On the day of one of the early open houses Emily saw the clean, slipcovered couch and struck a pose in the center of it. She looked so fabulous I made that picture a tradition. I might have let the tradition go when she died but on Eddie's first Open House Day he jumped up in exactly the same spot and struck exactly the same pose. Today's pose isn't exactly the same but I think it follows the spirit of the tradition if not the letter of it. I'm a sucker for continuity.
Hope your day had some miracles, too.
Thursday, November 28, 2013
Queen Bee and I started our day at the dog park. We met up with Michelle and braved a cold wind. Ed has real trouble with the cold. He gets cold easily and there just aren't enough coats to fix it...at least not coats that he won't also pee all over. It turns out that Michelle had also not dressed quite warmly enough (I don't know if it would be possible to dress warmly enough). She decided to kill, or warm, two birds with one stone and stuff my dog into her coat. She first did this a couple of Halloweens ago when we had a hell of a snow storm and things were incredibly chilly. Ed seems to love it.
This, my friends, is what Thanksgiving love looks like. I'm grateful for it in all its many forms.
Wednesday, November 27, 2013
I'm pretty sure this marks the first NaBloPoMo since maybe the first one where I've genuinely almost forgotten to post. I just sat down after a day of fun, fellowship, and food to check Facebook before I rested my eyes for a moment and suddenly I realized. Yikes!

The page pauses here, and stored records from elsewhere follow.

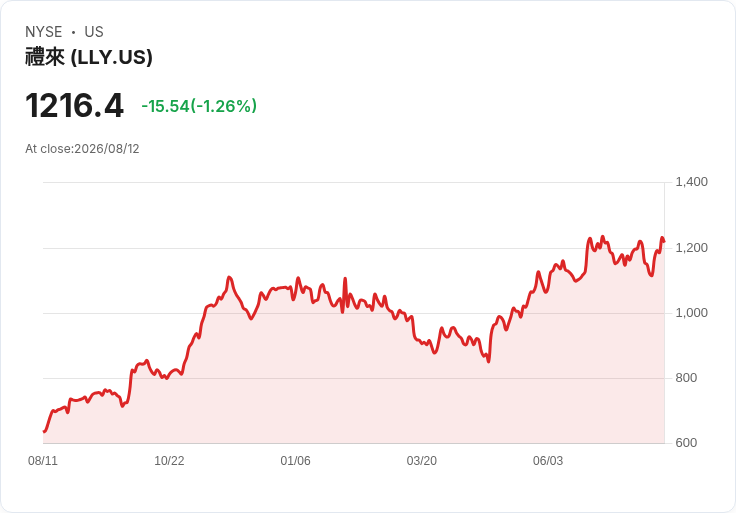Viewport: 736px width, 513px height.
Task: Click the 01/06 x-axis date label
Action: pos(295,460)
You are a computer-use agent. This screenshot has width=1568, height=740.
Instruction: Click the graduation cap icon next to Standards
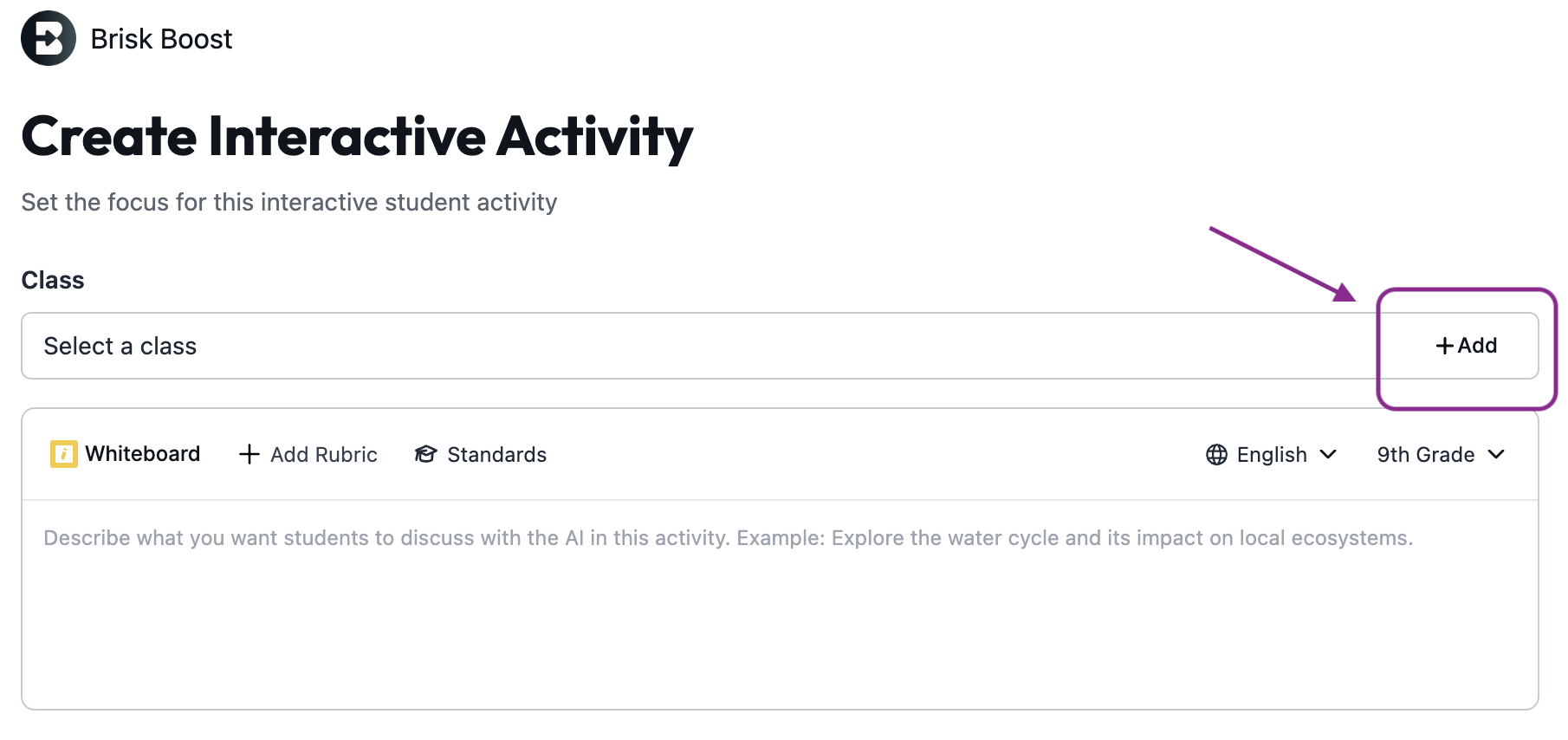(424, 454)
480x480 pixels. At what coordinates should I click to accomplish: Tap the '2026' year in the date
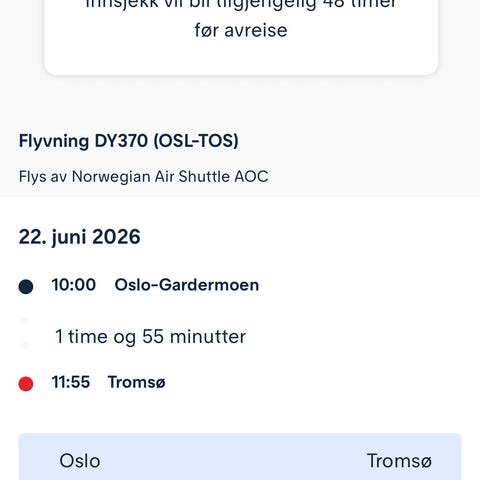pyautogui.click(x=116, y=237)
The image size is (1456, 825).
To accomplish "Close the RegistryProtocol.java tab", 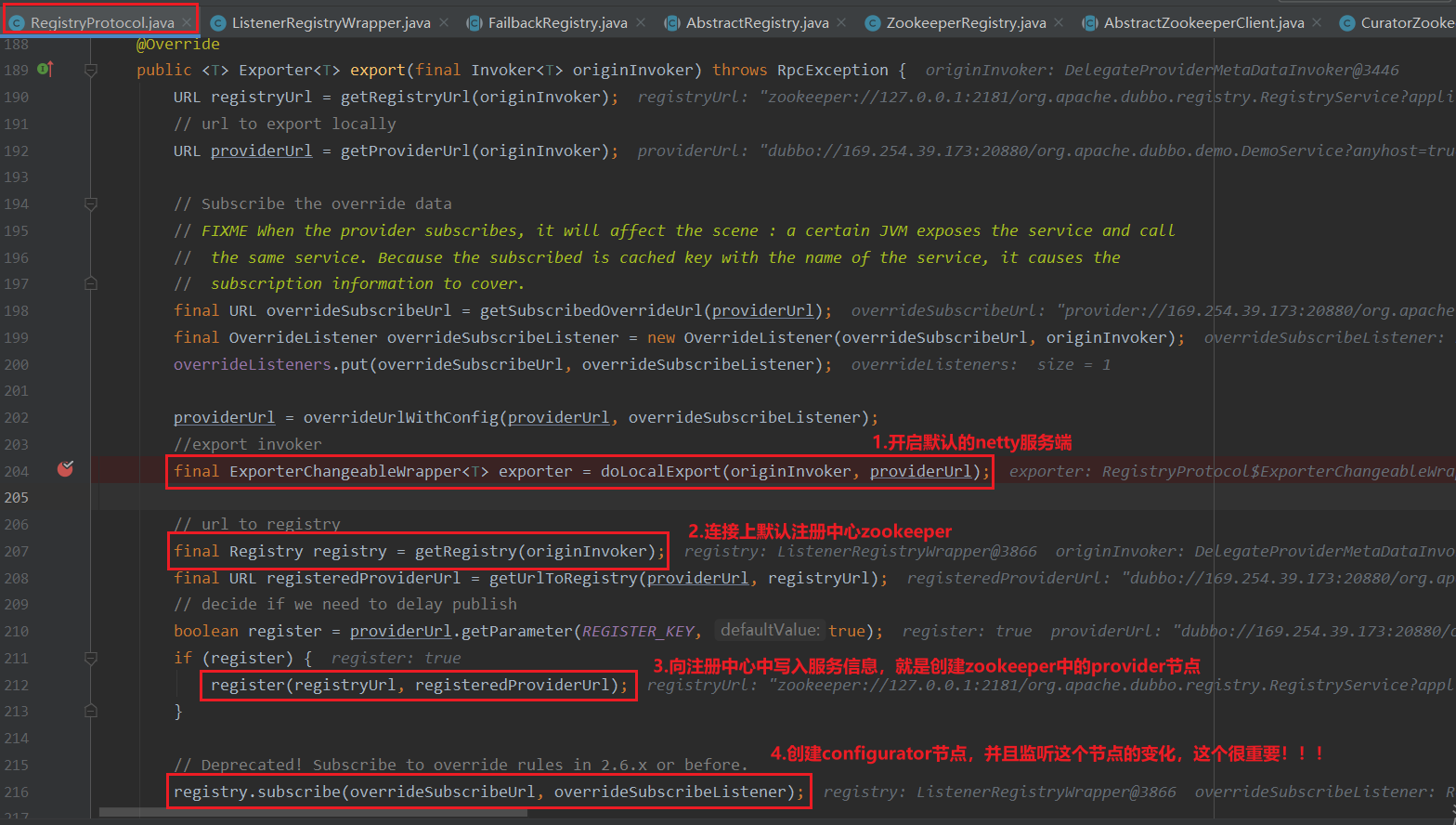I will coord(187,22).
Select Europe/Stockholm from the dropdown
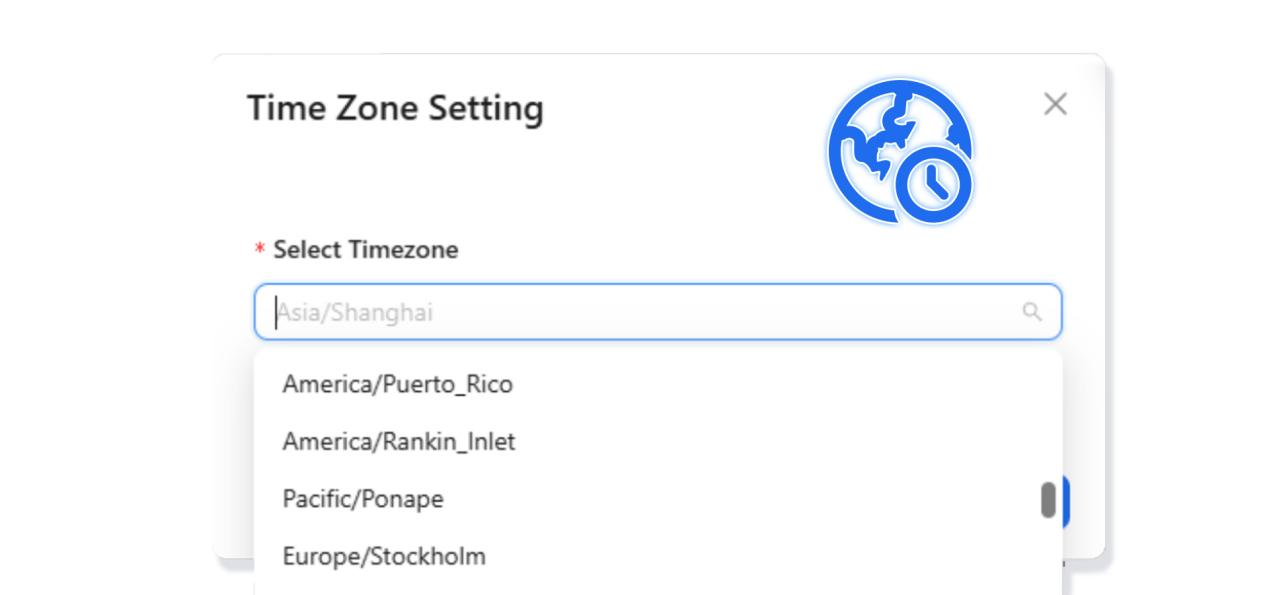Image resolution: width=1269 pixels, height=595 pixels. tap(384, 556)
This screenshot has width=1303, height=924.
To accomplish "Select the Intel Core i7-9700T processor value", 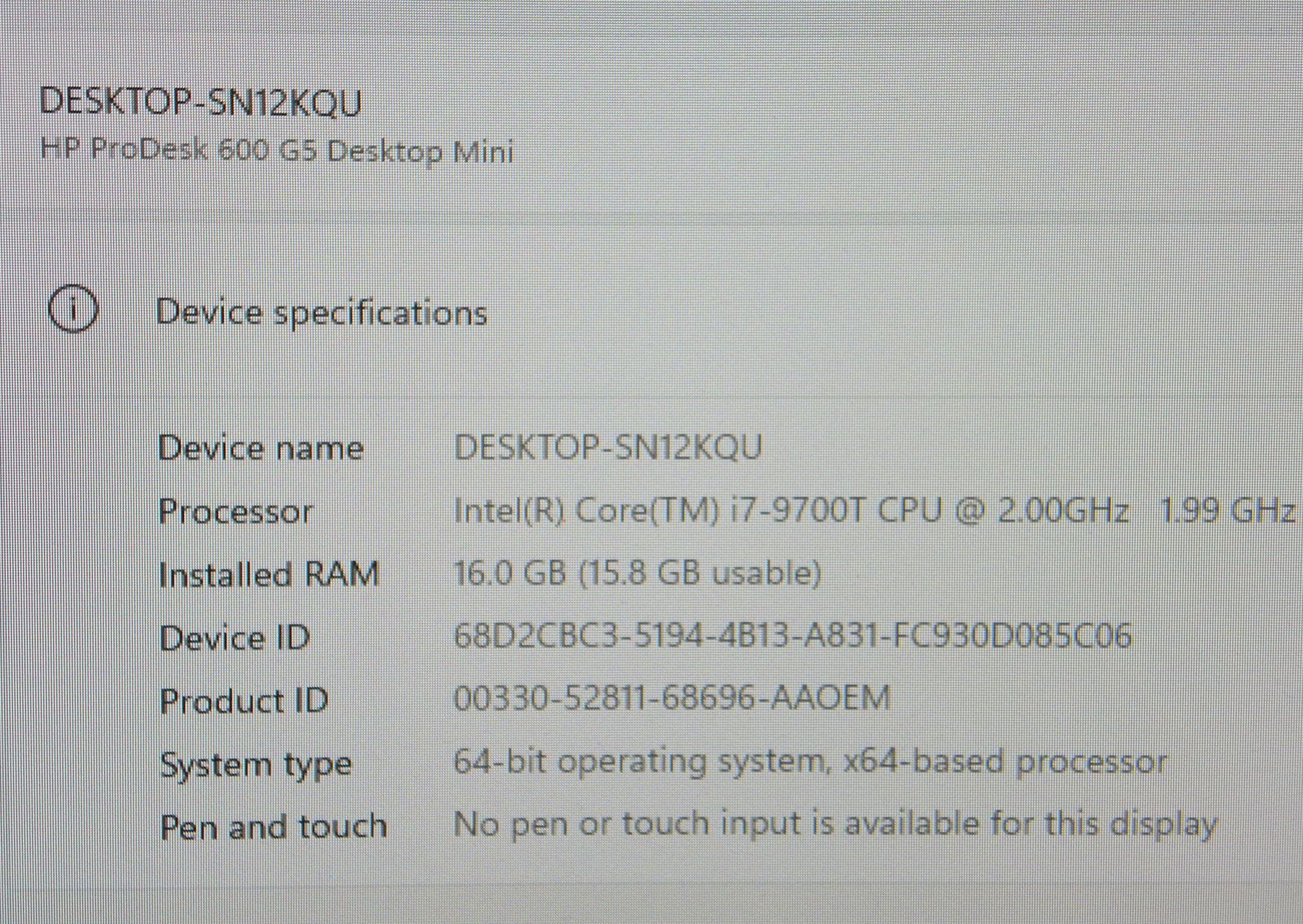I will point(791,511).
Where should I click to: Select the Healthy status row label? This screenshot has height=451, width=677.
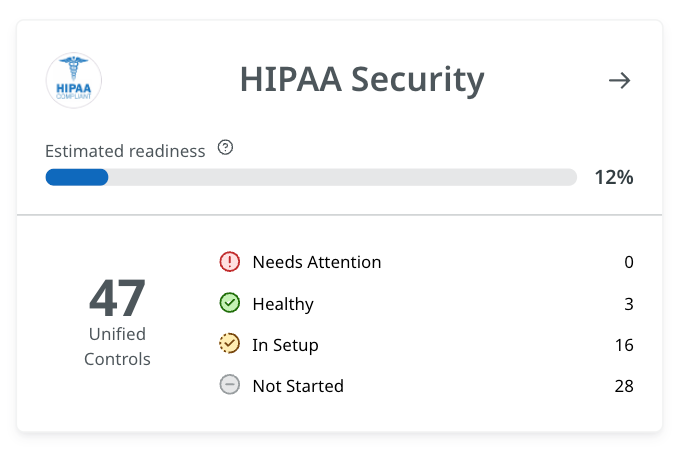283,304
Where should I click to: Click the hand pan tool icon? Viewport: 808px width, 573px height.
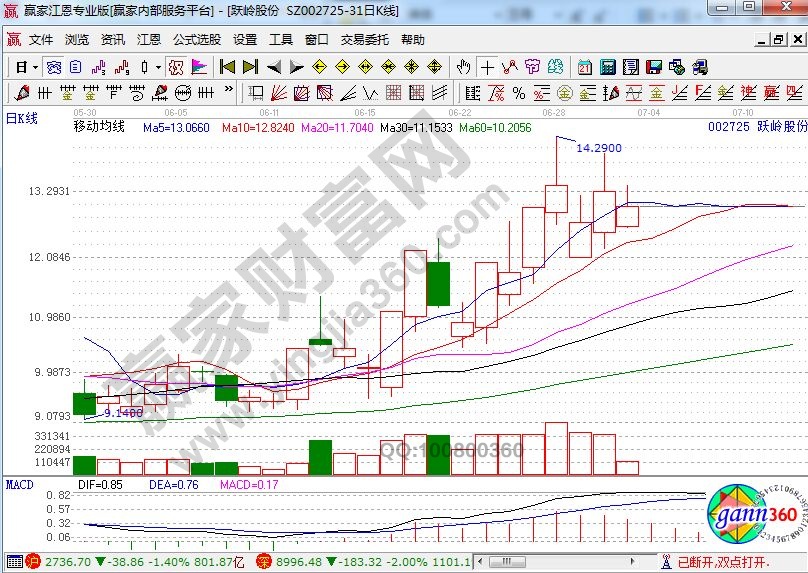463,67
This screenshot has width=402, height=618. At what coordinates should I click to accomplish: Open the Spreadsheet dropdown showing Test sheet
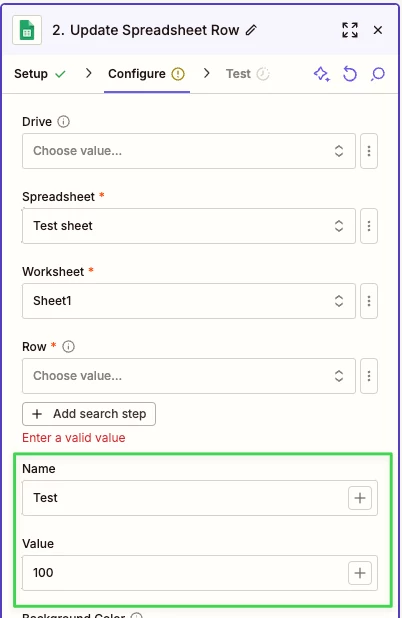(x=189, y=226)
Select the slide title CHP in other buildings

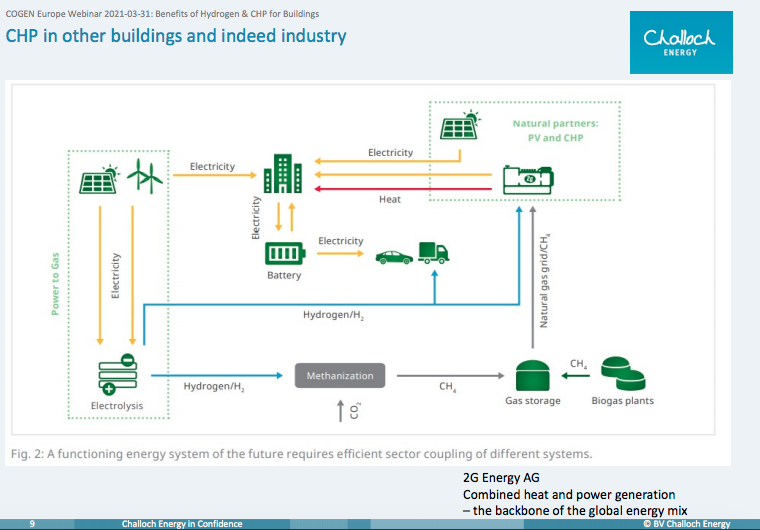point(177,36)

Yup. This is all you're getting today. It was a lot of fun, fellowship, and so much food.
Hope you had the good stuff, too!
Tuesday, November 26, 2013
This is to tell you that for my NaBloPoMo count today I actually wrote over a Kizz & Tell.
The usual disclaimers continue to hold true. If you're uncomfortable reading about my body or about me in general as it relates to sex then it's your responsibility not to click through. Be nice to both of us when you make your choice, deal?
Monday, November 25, 2013
I'm new to the podcast world. As with most things I've arrived at this place kicking, screaming, with my fingers stuck in my ears, yelling LALALALALALALA as loud as I can. Until, in the brief silence as I drew breath, I listened and realized there was something I wanted here. My recent obsession is with Plus One, a show on Kevin Smith's Smodcast Network. I am new enough that I have avoided running my mouth here to let you know how perfect is this technology...that you have already been enjoying for many a year now.
Today, though, I'm listening to an episode of Plus One that I simply must share. Quick background, Plus One is Smith and his wife, Jen Schwalbach talking about science, weather, and their lives. Since I'm deep in the back catalog I'm hearing about what they were doing during the release period for Smith's 2011 horror movie, Red State, which was inspired by the deplorable Westboro Baptist Church. Smith decided to release the movie without the help of a studio and part of his marketing plan was to screen it in towns across the country and have a live Q&A to go along with it before a wide release into regular cinemas. At a Q&A in Kansas City, MO two former members of the WBC, relatives of King Daddy Asshole Fred Phelps, were in attendance and they wound up doing a portion of the Q&A with Smith. In this episode of Plus One (#15 The Phabulous Phelps Phamily Phuntime Hour) they share that Q&A.
It's fantastic. To hear these two young people, Josh and Libby, talk about coming into their own and deciding that all they had been taught about not just life but eternity was wrong enough that they needed to leave is beautiful. It's also a little painful and weird but in a way that reminds you that they're human. We're all human. All we can do is keep learning and keep trying to do better.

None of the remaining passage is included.